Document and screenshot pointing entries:

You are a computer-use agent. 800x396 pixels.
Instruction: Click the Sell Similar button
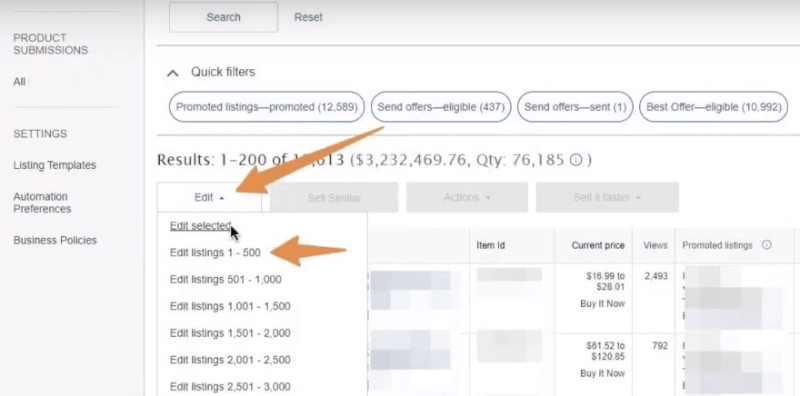pos(334,197)
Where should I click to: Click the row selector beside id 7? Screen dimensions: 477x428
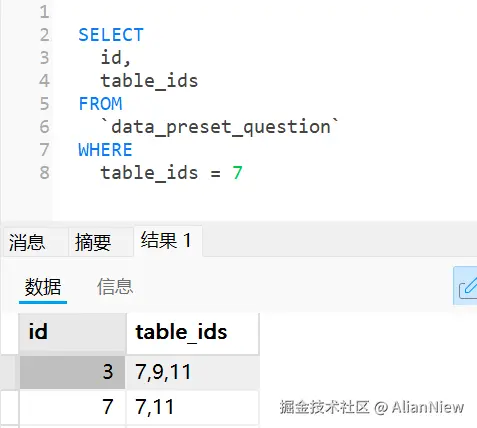[x=9, y=407]

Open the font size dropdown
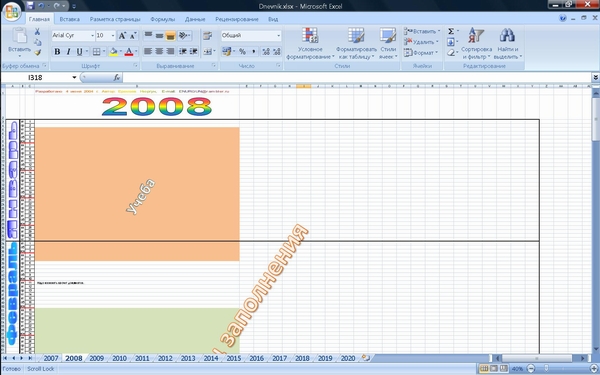pos(113,36)
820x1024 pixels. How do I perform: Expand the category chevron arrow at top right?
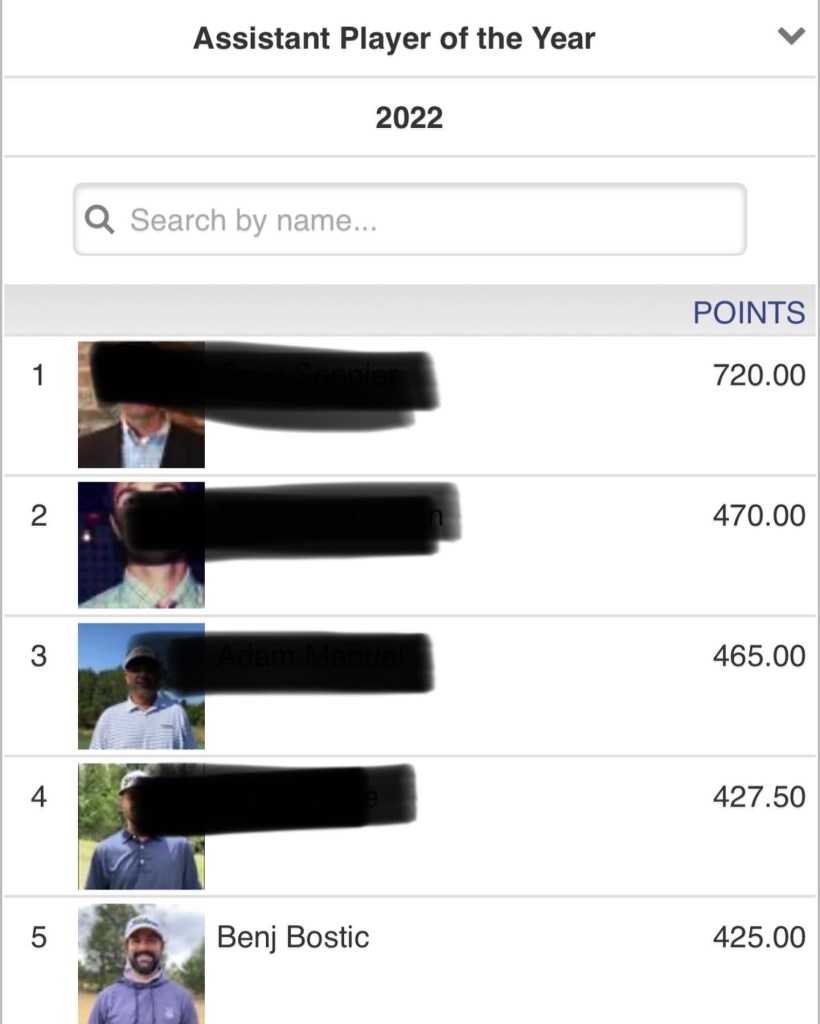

» **EXERCISE REQUIREMENTS**: Pull out each line above that contains the word "Click".

» **FULL RESPONSE**:
Instruction: Click the Sell Similar button
Where should I click to: Click the row selector beside id 7? Screen dimensions: 477x428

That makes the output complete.